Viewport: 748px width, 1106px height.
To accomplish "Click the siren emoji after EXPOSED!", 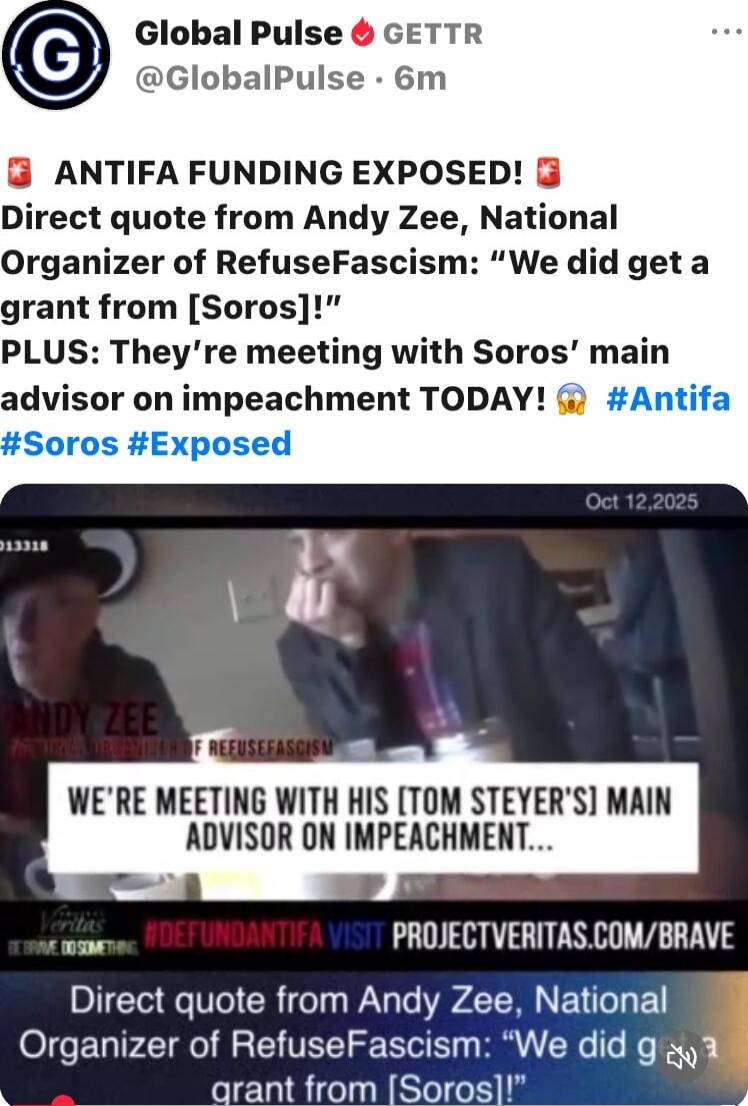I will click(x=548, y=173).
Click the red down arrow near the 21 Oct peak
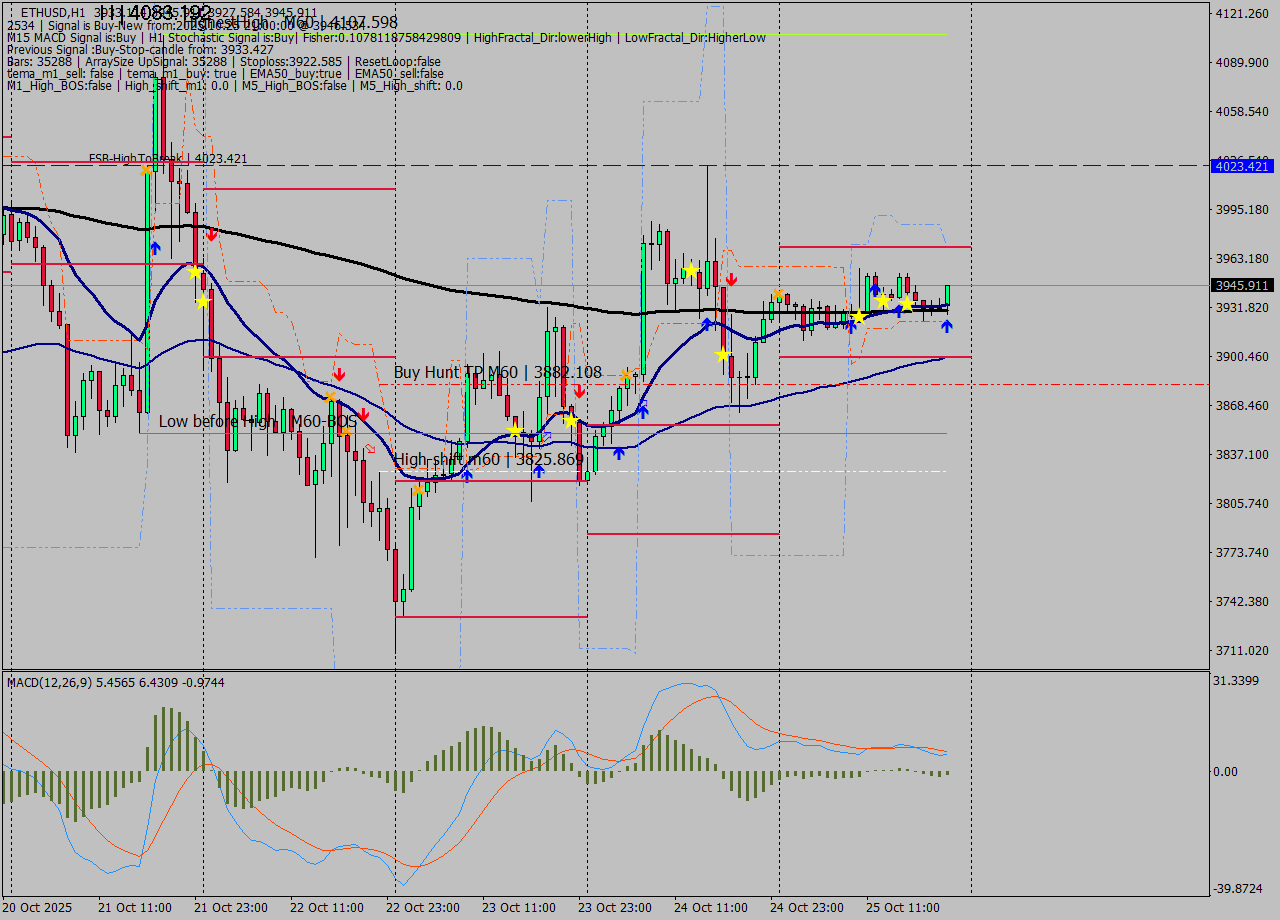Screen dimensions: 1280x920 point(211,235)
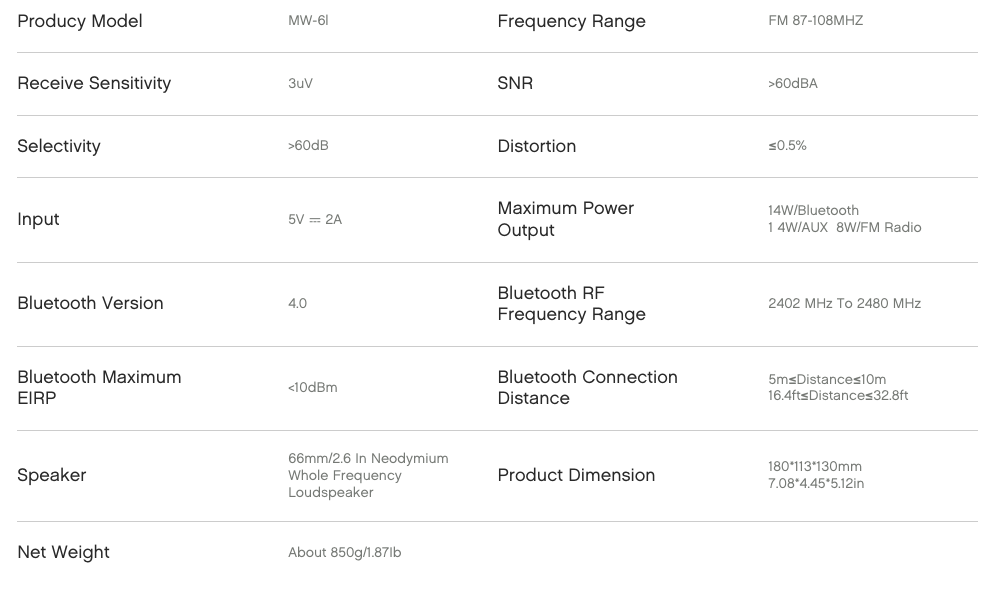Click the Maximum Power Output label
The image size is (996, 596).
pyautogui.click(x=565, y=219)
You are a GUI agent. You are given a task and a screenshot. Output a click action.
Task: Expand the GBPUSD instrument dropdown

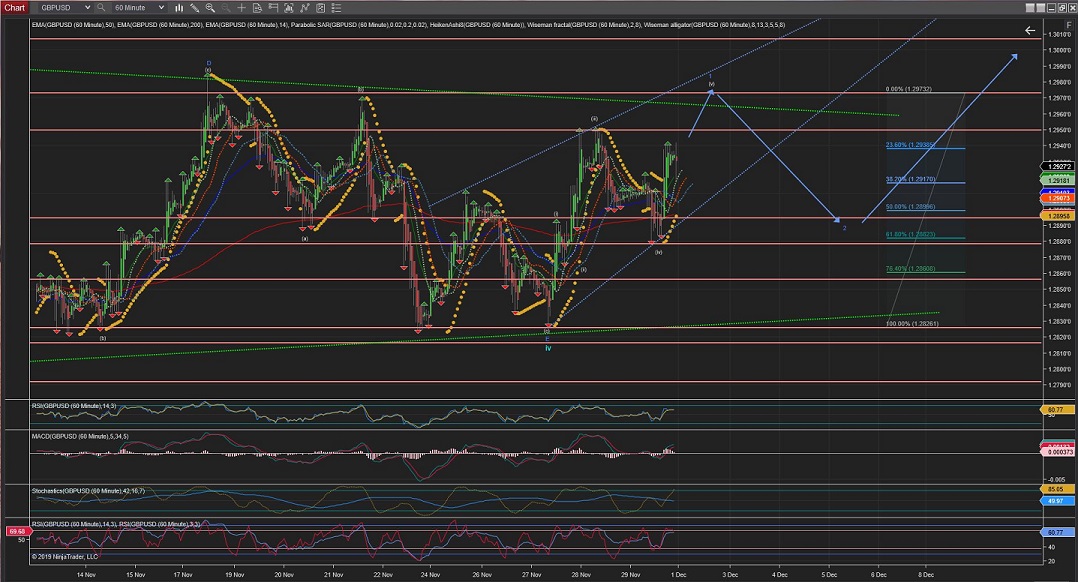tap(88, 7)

---

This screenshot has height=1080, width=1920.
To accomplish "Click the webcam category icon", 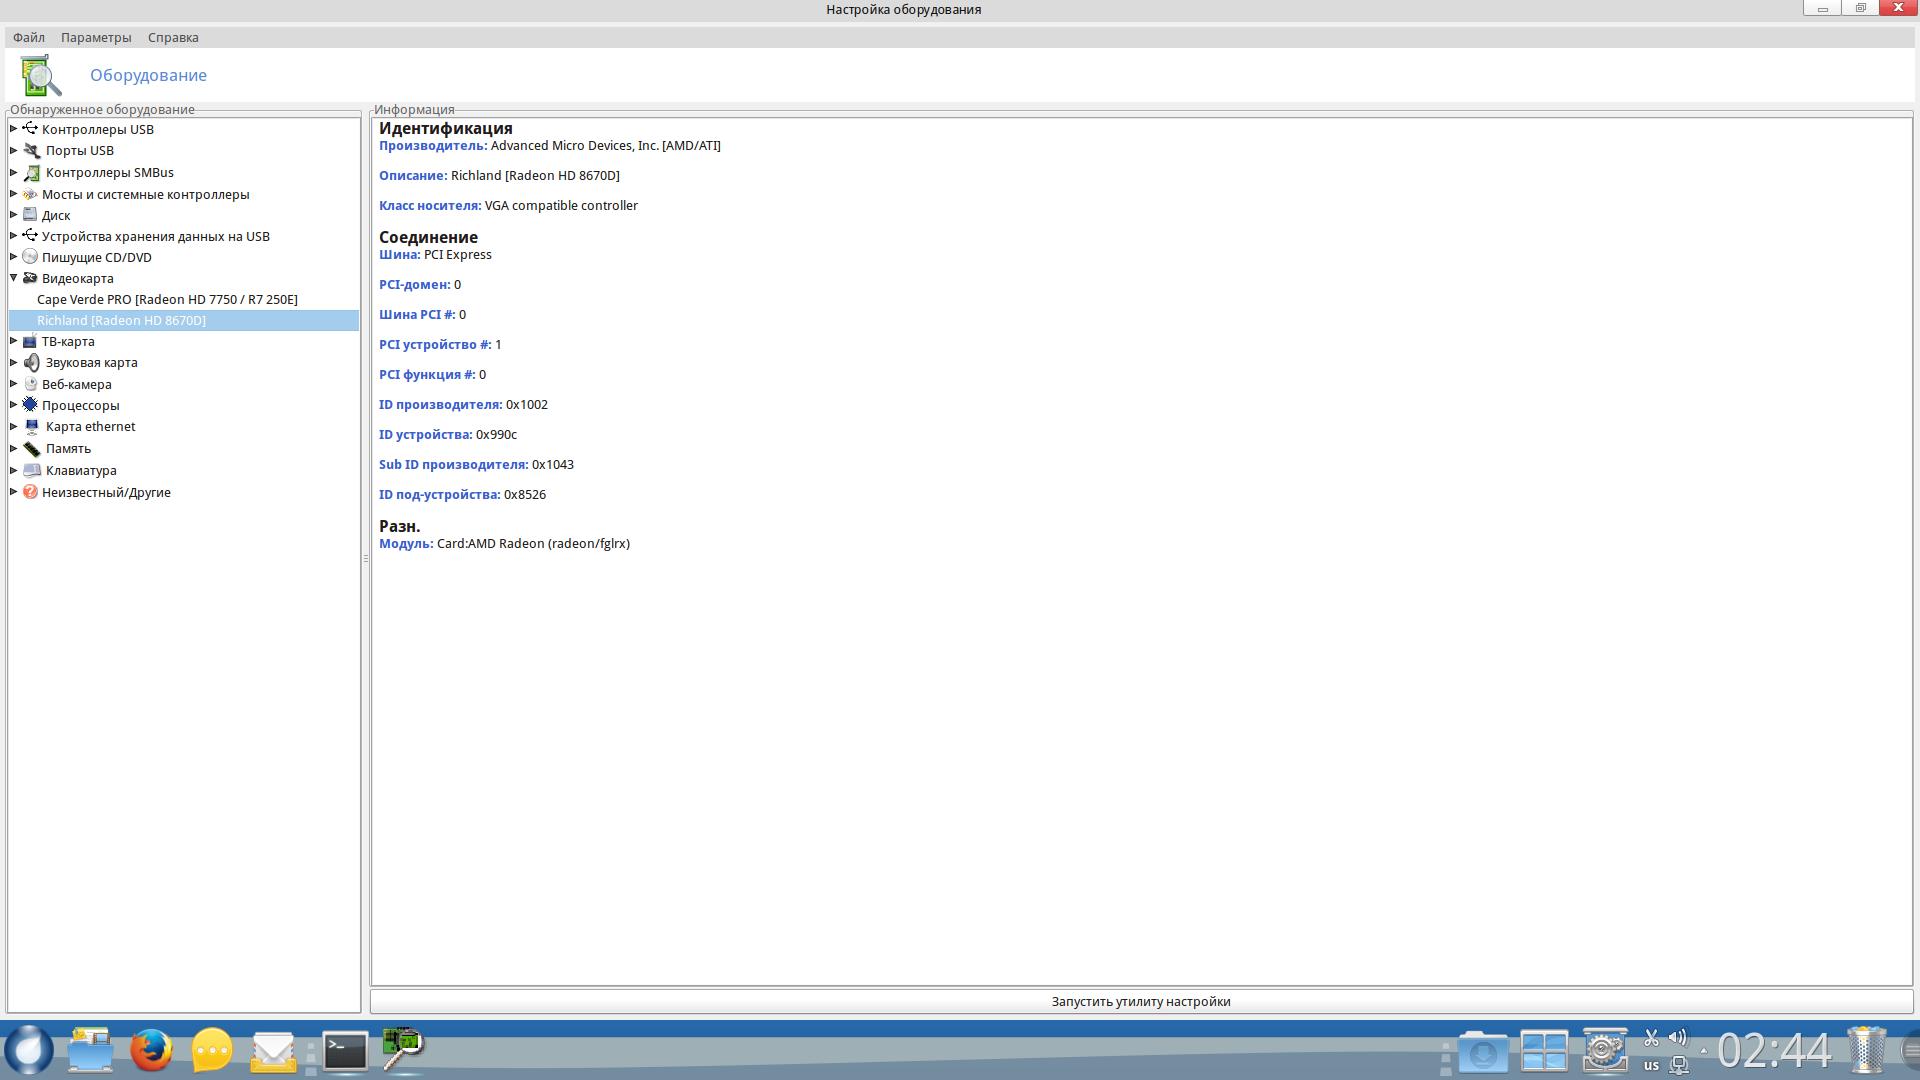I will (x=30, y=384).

* * *

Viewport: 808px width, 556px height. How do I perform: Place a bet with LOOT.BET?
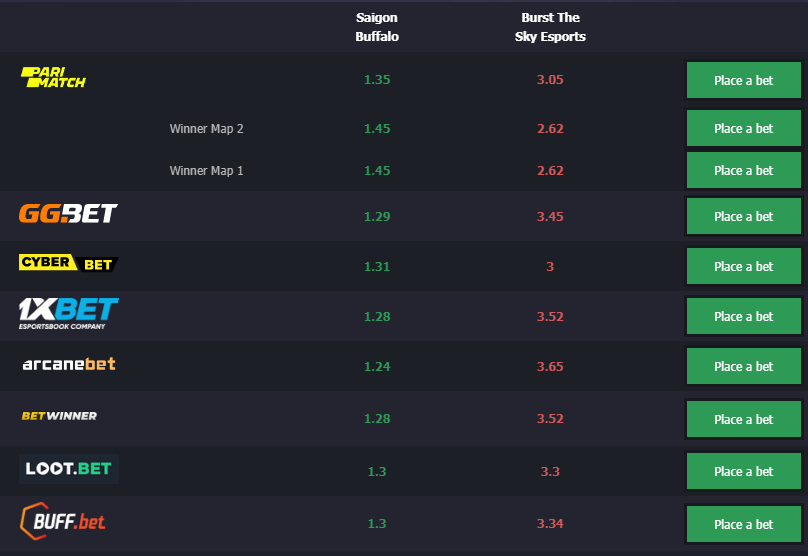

__Goal__
Copy out each row above that contains the string "screenshot". Match its case.

__Result for this exercise__
You are a GUI agent. You are given a task and a screenshot. Output a click action.
This screenshot has height=1080, width=1920.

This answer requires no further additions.